Taking a quick glance at the performance of the energy sector since the start of the year and it would be hard to believe anyone claiming that energy stocks are on fire. The energy sector is down about 7.5% year to date, and yet, since bottoming on Aug. 21, energy stocks have climbed more than 13%. With Exxon Mobil Corp. (XOM) and Chevron Corporation (CVX) up about 10% since mid-August, Haliburton Co. (HAL) up more than 15%, and ConocoPhillips (COP) up over 25%, it looks as though the energy sector is beginning to thaw, according to Barron’s.

Energy Winners

Other energy out-performers since the summer have been Devon Energy Corp. (DVN) with a more than 33% rise since mid-August, and Marathon Oil Corp. (MRO), which is up more than 45%. Devon is trading at a forward price to earnings ratio (P/E Ratio) of 18.45 while Marathon’s is trading at -82.21.

With OPEC recently announcing that shale oil production will grow much faster than previously expected over the next four years, U.S. shale producers are likely to see gains. Along with Devon and Marathon, Cimarex Energy Co. (XEC), up more than 27% since the summer, and Continental Resources Inc. (CLR), up almost 44%, should be some of the major beneficiaries of increased shale production. (To read more, see: The World’s Top Oil Producers of 2017.)

Macro Forces

Despite the expected growth in production forecasted by OPEC, at least right now most oil companies have been focused on saving money rather than trying to expand production, even as oil prices have been climbing higher. Prices reached a fresh two-year high with West Texas Intermediate (WTI​) hitting $57.35 per barrel last week, and Brent crude reaching as high as $64.27.

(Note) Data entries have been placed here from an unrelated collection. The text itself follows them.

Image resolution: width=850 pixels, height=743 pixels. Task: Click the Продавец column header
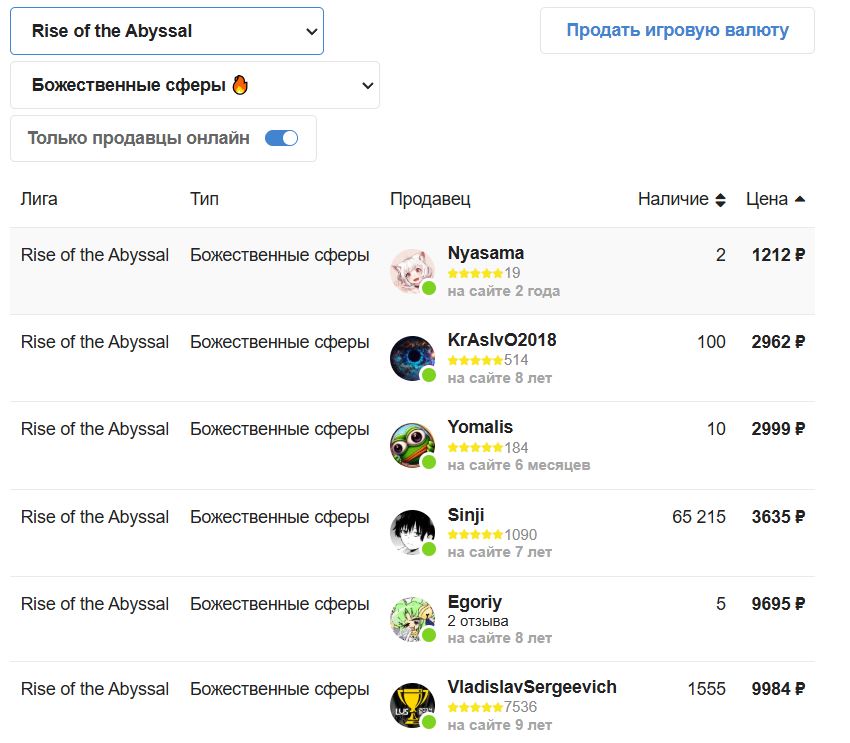430,199
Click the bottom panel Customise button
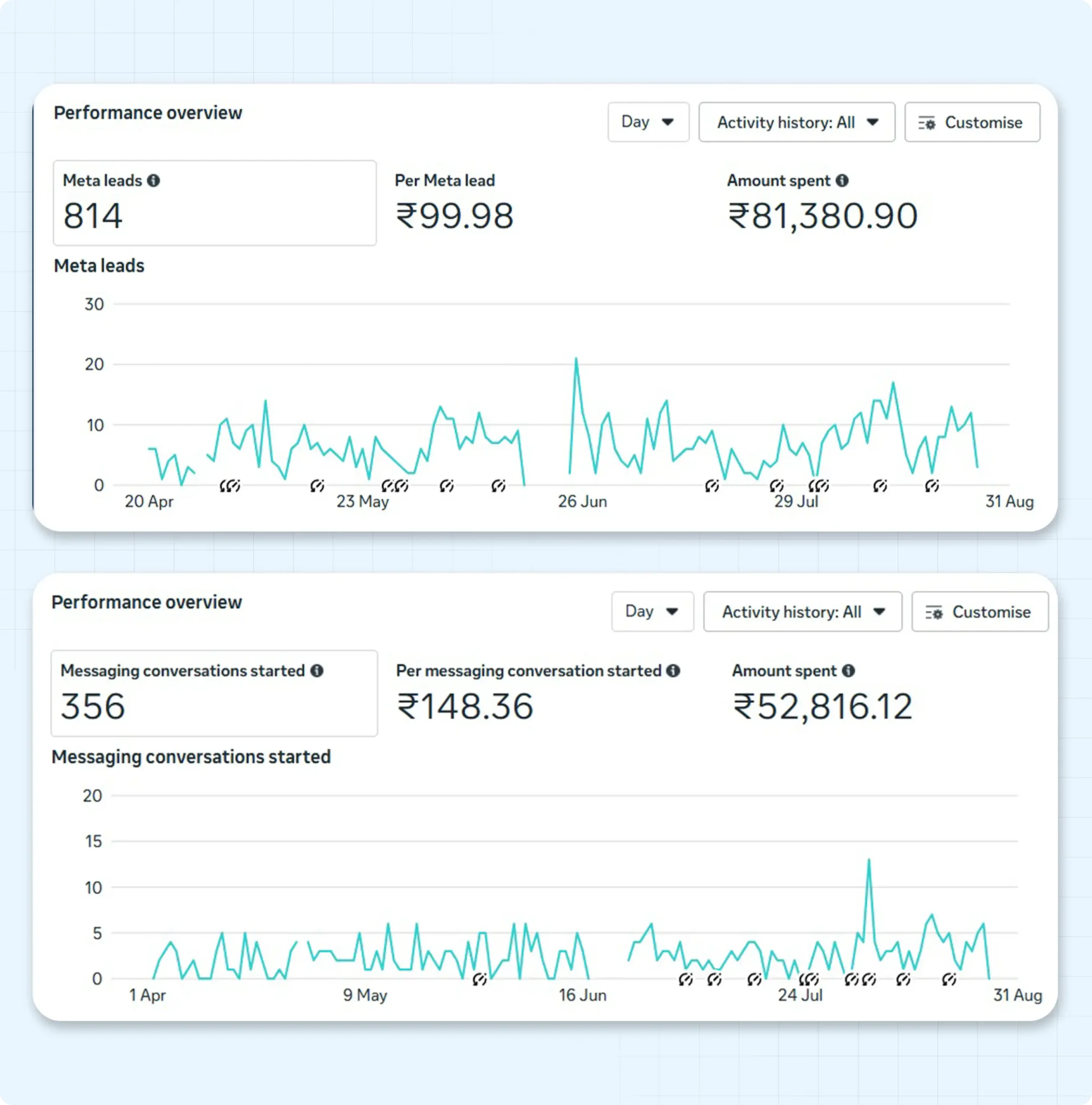This screenshot has width=1092, height=1105. click(x=979, y=611)
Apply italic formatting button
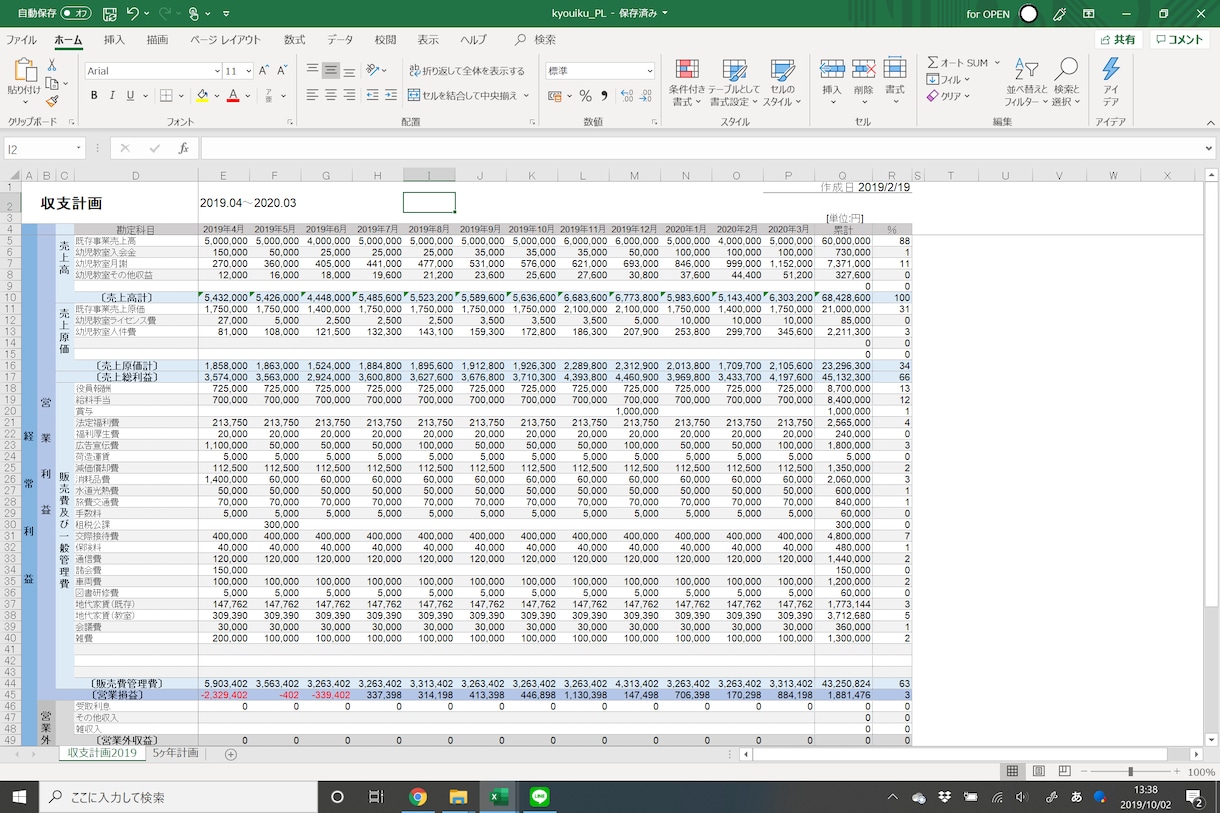This screenshot has height=813, width=1220. click(x=113, y=96)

The higher oil prices are being driven by a combination of factors including falling oil inventories, expectations of OPEC extending its production cuts, and increased geopolitical risks, according to the Wall Street Journal. (To read more, see: Why Oil Prices Could Double to $90.)

The U.S. Energy Information Administration recently reported that crude stockpiles had fallen 2.4 million barrels during the week that ended on Oct. 27. “U.S. inventories,” according to Dominick Chirichella at the Energy Management Institute, “are in a destocking mode.”

With the next OPEC meeting concerning whether to extend production cuts set to take place on Nov. 30, Tariq Zahir with Tyche Capital Advisors believes that oil prices are already reflecting expectations of an extension.

Increasing conflict in northern Iraq has already disrupted crude oil production, and financial instability in Venezuela that has led to speculations of a sovereign default could bring even more production offline, reducing total global supply.